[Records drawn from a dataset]
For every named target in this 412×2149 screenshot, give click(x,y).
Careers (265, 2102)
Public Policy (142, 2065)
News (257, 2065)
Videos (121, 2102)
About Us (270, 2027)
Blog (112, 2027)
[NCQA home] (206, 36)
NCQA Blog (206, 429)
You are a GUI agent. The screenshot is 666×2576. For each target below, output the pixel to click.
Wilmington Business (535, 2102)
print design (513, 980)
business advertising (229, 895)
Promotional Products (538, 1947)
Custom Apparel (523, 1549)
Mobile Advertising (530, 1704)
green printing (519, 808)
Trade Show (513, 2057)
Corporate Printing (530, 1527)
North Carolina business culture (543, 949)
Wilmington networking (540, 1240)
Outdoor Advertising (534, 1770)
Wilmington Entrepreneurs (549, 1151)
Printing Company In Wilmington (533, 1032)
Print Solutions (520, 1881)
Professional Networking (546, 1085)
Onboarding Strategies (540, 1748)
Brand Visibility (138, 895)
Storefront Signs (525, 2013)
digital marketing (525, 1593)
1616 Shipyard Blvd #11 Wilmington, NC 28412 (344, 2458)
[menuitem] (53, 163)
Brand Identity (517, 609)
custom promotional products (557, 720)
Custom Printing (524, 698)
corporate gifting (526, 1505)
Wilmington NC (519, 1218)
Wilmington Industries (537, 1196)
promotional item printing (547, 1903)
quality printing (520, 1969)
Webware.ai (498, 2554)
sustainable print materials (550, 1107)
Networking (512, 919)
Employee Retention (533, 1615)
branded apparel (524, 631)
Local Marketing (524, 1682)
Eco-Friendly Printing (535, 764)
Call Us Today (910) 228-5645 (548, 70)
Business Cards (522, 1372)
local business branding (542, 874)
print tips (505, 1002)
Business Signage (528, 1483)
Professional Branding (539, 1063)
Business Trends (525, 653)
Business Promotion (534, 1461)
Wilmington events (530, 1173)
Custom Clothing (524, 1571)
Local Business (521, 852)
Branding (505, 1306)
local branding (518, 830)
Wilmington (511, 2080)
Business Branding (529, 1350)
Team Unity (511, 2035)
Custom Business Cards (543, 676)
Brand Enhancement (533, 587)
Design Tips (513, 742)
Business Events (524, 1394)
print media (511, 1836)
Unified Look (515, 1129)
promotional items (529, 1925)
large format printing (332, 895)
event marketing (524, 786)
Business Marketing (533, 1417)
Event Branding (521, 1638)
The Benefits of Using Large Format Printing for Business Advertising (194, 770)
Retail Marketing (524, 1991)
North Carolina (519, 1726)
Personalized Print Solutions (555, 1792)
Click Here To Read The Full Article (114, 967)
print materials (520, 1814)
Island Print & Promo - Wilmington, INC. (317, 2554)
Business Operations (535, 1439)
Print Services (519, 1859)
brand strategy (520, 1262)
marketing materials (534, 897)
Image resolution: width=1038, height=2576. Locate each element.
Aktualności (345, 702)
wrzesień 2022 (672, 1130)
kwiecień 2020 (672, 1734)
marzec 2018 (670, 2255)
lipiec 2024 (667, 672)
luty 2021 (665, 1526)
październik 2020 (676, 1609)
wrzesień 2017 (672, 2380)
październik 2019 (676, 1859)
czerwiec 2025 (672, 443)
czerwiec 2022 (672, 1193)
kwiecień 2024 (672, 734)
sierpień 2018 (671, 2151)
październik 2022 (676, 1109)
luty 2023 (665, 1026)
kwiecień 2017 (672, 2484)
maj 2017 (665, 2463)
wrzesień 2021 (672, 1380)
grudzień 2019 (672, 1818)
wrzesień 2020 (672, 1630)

**GOAL OF THE EXERCISE**:
Retype, exactly and in full, the lines above from the one containing "Wilmington Industries (537, 1196)" through the one containing "Local Marketing (524, 1682)".

**EXERCISE OUTPUT**:
Wilmington Industries (537, 1196)
promotional item printing (547, 1903)
quality printing (520, 1969)
Webware.ai (498, 2554)
sustainable print materials (550, 1107)
Networking (512, 919)
Employee Retention (533, 1615)
branded apparel (524, 631)
Local Marketing (524, 1682)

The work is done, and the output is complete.